De vez en cuando, y de un tiempo acá con mayor frecuencia, se levantan voces lamentando la falta de líderes políticos. Pero lo cierto es que la convivencia social es un proyecto colectivo. La petición de fuertes liderazgos encubre, en realidad, la carencia de proyectos globales. Julio Anguita, que fue líder de su formación, lo fue a su pesar. Una y otra vez insistía en la necesidad de trabajar sobre programas, superando los personalismos. Y los programas los hacen y aplican equipos, cuanto más compactos y organizados, mejor. 

Algunos de los problemas de la política actual (española, catalana, barcelonesa, pero también la de otros lares) se deben a la presencia de líderes sin equipo o con equipos subordinados a su voluntad porque los miembros le deben el cargo y el sueldo, de modo que todo gira en torno a la figura central del líder. Es una consecuencia, en parte, de una sociedad de consumo en la que la etiqueta, la marca, domina sobre el propio producto.

Un ejemplo de lo dicho es Ada Colau. En su día sirvió como aglutinante de lo que parecía un proyecto que, pasado el tiempo, ha quedado claro que era un aglomerado de ideas vagas, lemas genéricos y figuras comercializables. No había equipo ni programa. La política desarrollada y preconizada por Podemos, los comunes e incluso un sector de Sumar es muy parecida a la de la socialdemocracia, de modo que se ha terminado por acentuar las diferencias en cuestiones de segundo orden. Los ocho años en la alcaldía de Colau han dejado algunas mejoras medioambientales y un urbanismo de parches, sin que se acabe de adivinar un proyecto global.

Lo mismo ocurre con el paso de Podemos por el gobierno central: la lucha por la igualdad general ha quedado diluida en la defensa de igualdades importantes pero parciales, como la sexual, por ejemplo. E incluso ahí han acabado buscando diferencias con sus próximos (los socialistas) y exacerbándolas como si fueran la clave de la convivencia.
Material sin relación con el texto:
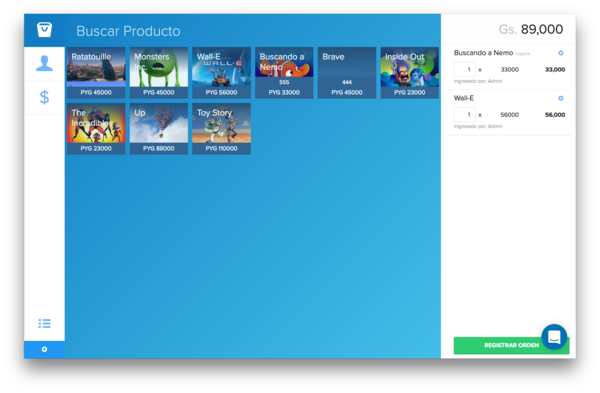
Task: Select the Monsters Inc. product tile
Action: [159, 73]
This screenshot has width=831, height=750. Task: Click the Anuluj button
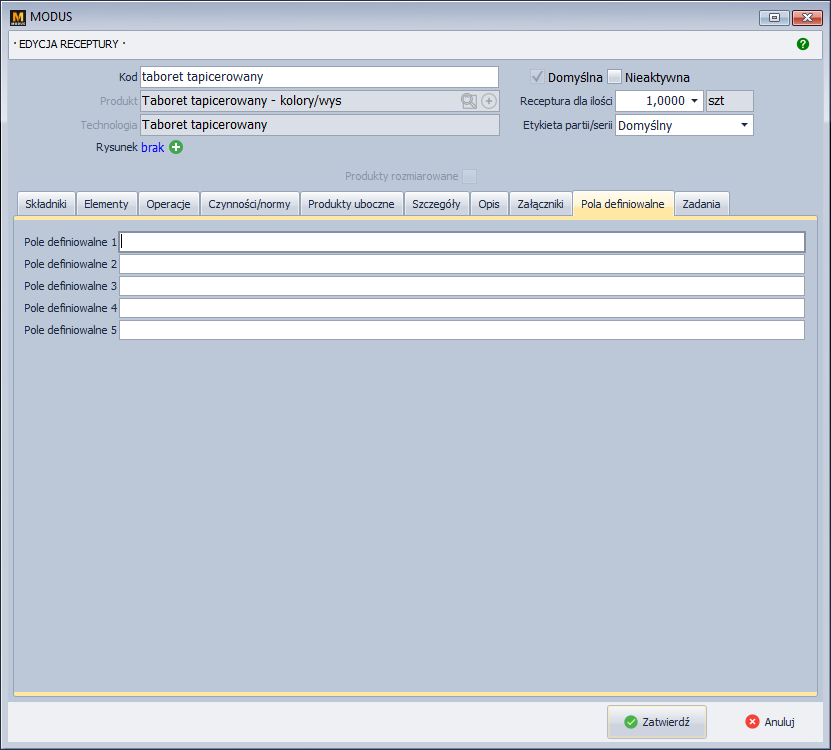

Para no hablar, aunque no es asunto baladí, sobre el papel que se le reserva al líder cuando sale del poder y, aunque sea cabeza de ratón en su casa, no pasa de ser cola de león en el conjunto de la sociedad. El caso de Ada Colau vuelve a ser paradigmático al respecto. Por eso, los comunes insisten en que un acuerdo sobre su entrada en el gobierno de Barcelona es previo al debate sobre presupuestos, cuando está claro que son dos cosas diferentes. Un pacto de gobierno es plurianual y exige un programa (aunque sea de mínimos) compartido. A eso sólo se puede llegar con cesiones mutuas. Los presupuestos son para un único ejercicio y no implican coincidencia de proyectos. Es suficiente con que unos acepten propuestas de otros y renuncien a algunas propias. Se puede pactar la vivienda, las reformas urbanísticas y los impuestos sin necesidad de compartir un programa de gobierno que supone mucho más.

Salvo que el problema sea personal y se trate de encontrar un acomodo para la líder, o sea, Ada Colau, a quien parece sentarle bastante mal su estancia en una oposición que no es irrelevante, aunque su constante negativa a todo amenaza con sumirla en la irrelevancia.

Los comunes tienen ahora un problema en Barcelona. Tras haber tumbado el presupuesto de ERC (que se lo ha puesto bastante fácil), y de rebote los del Gobierno central en el que ellos mismos participan, tienen muy difícil decir también no a los de Collboni. Y más difícil es pretender que el apoyo sea a cambio de una tenencia de alcaldía para Colau. Hasta ahora el papel del “no a todo” se lo repartían Vox y el PP en el conjunto de España, y Junts y la CUP en Catalunya. Que los comunes quieran hacerles compañía no parece resultar muy rentable electoralmente hablando. Y si no, que se lo digan a Pablo Iglesias, que ha pasado de asaltar los cielos a convertirse en empresario, o a lo que queda de Ciudadanos y Podemos. Partidos que no por casualidad pretendieron que la cara del líder era más importante que el programa.

Además, el mercado de los descalificadores está muy concurrido. Es difícil que alguien supere en exabruptos a las huestes de Abascal o Isabel Díaz Ayuso o Laura Borràs, con las aportaciones de Feijóo y Pedro Sánchez, que tampoco son mudos. Todos ellos han conseguido situarse a la altura de los fanáticos del fútbol entre los que se cuentan seguidores y, también, directivos y entrenadores. Y nuevamente en ese campo Barcelona se pone en cabeza con Xavi Hernàndez arremetiendo contra árbitros y periodistas. Todo, antes que reconocer que el problema real es la falta de equipo. En el fútbol y también en la política.